Japan: Regierung zahlt jedem Bürger 855 Euro Corona-Hilfe

Als Hilfsmaßnahme im Zuge der Corona-Krise plant die Regierung Japans jedem Bürger eine einmalige Geldauszahlung von 100.000 Yen (umgerechnet 855 Euro) zukommen zu lassen. Premierminister Shinzo Abe verkündete die Maßnahme vergangenen Donnerstag und ordnete zeitgleich eine Ausweitung des Notstandes an.

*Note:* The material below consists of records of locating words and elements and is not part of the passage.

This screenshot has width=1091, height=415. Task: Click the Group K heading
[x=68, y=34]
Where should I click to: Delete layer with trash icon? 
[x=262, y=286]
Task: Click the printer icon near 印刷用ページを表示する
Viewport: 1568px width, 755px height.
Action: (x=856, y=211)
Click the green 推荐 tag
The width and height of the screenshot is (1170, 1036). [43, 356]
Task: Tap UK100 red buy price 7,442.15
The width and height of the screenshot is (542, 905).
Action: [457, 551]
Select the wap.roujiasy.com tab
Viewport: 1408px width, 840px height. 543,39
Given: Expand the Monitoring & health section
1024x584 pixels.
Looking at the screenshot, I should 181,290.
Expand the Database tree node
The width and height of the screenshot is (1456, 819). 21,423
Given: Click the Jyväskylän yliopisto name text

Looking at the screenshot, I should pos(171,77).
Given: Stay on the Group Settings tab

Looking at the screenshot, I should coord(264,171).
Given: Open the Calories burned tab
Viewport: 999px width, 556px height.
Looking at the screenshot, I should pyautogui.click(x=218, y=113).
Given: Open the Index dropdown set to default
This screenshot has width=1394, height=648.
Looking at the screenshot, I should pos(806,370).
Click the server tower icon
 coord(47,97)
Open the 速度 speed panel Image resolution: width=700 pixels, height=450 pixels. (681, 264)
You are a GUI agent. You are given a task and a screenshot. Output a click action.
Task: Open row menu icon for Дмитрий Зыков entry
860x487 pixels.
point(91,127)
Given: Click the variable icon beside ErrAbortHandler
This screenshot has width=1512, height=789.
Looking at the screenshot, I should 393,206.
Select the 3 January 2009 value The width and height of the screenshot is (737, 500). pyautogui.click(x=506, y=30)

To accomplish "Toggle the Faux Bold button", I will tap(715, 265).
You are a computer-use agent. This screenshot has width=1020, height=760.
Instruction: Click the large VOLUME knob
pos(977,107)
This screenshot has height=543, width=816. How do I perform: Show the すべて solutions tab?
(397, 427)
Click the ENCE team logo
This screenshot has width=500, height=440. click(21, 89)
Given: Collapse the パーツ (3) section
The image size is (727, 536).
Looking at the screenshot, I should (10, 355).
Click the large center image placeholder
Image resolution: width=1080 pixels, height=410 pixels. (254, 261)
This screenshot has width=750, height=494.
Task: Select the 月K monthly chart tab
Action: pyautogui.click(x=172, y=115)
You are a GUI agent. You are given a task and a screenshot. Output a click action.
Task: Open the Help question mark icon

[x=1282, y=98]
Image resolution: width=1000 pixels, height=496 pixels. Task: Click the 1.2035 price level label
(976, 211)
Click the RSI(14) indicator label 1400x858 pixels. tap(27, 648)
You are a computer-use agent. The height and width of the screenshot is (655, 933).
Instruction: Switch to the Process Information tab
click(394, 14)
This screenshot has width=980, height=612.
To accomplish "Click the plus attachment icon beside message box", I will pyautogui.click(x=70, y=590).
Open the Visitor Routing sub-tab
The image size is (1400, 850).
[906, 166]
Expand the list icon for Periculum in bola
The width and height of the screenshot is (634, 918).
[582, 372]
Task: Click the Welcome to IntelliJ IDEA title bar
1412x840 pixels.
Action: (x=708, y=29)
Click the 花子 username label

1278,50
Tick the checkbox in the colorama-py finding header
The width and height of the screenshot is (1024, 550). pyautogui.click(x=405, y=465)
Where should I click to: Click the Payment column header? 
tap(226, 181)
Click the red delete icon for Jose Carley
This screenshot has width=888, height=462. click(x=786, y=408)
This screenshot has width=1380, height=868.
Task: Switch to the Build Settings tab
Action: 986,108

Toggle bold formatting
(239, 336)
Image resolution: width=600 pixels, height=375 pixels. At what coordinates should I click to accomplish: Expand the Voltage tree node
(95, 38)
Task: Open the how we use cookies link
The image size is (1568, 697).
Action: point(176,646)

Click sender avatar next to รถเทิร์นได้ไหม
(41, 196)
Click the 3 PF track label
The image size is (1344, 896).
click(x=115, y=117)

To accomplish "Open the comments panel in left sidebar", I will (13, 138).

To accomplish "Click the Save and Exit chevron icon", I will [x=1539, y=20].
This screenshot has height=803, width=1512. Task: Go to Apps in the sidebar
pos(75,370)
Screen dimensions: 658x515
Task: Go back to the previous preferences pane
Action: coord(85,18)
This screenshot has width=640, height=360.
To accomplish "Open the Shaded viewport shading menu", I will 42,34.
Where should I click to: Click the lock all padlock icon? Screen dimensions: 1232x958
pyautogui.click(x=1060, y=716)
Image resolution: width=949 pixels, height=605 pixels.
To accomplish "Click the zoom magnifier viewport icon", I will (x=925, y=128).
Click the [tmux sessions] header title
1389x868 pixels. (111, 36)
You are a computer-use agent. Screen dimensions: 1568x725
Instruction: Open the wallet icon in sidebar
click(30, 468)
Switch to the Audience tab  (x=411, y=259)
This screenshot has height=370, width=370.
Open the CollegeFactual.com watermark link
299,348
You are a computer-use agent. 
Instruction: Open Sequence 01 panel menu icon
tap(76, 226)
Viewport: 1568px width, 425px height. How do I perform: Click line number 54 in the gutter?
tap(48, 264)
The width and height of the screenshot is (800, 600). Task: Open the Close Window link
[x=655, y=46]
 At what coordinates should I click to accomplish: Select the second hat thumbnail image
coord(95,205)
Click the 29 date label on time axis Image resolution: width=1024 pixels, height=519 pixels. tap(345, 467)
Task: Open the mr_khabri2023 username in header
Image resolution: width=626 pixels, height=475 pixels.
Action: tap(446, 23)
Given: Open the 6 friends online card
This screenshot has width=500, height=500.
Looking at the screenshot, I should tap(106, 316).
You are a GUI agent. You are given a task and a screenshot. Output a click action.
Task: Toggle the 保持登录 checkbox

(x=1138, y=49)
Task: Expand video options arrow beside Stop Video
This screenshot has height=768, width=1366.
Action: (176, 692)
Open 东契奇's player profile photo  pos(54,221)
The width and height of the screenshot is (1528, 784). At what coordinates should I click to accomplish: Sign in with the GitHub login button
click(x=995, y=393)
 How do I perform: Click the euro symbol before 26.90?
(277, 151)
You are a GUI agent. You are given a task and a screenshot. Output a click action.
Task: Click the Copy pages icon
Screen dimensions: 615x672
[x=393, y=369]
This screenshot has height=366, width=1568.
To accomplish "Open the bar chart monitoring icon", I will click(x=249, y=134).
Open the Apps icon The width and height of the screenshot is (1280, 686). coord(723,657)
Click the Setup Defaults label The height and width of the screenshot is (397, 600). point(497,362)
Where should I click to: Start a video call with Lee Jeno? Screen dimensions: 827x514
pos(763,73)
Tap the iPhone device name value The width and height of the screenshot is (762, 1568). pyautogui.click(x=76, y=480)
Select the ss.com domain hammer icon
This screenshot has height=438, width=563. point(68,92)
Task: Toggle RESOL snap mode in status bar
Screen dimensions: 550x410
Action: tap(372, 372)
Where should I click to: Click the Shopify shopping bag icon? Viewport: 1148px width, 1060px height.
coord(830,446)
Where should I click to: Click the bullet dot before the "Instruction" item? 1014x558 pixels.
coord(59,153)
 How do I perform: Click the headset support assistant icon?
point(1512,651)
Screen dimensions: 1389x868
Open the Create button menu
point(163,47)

Japan: Regierung zahlt jedem Bürger 855 Euro Corona-Hilfe
Japan: Regierung zahlt jedem Bürger 855 Euro Corona-HilfeFoto-Quelle: Pixabay

Wie die japanische Zeitung "Asahi Shimbun" berichtet, sollen die Zahlungen von 100000 Yen unabhängig vom Einkommensniveau an japanische Staatsangehörige, sowie an ausländische Einwohner in Japan ausgezahlt werden. Die Regierung traf die Entscheidung nachdem ein ursprünglicher Plan, nur bestimmte Haushalte mit einer Summe von 300.000 Yen zu stützen, in die Kritik geraten war. Opposition und Koalitionspartner hatten den Plan als unzureichend bemängelt.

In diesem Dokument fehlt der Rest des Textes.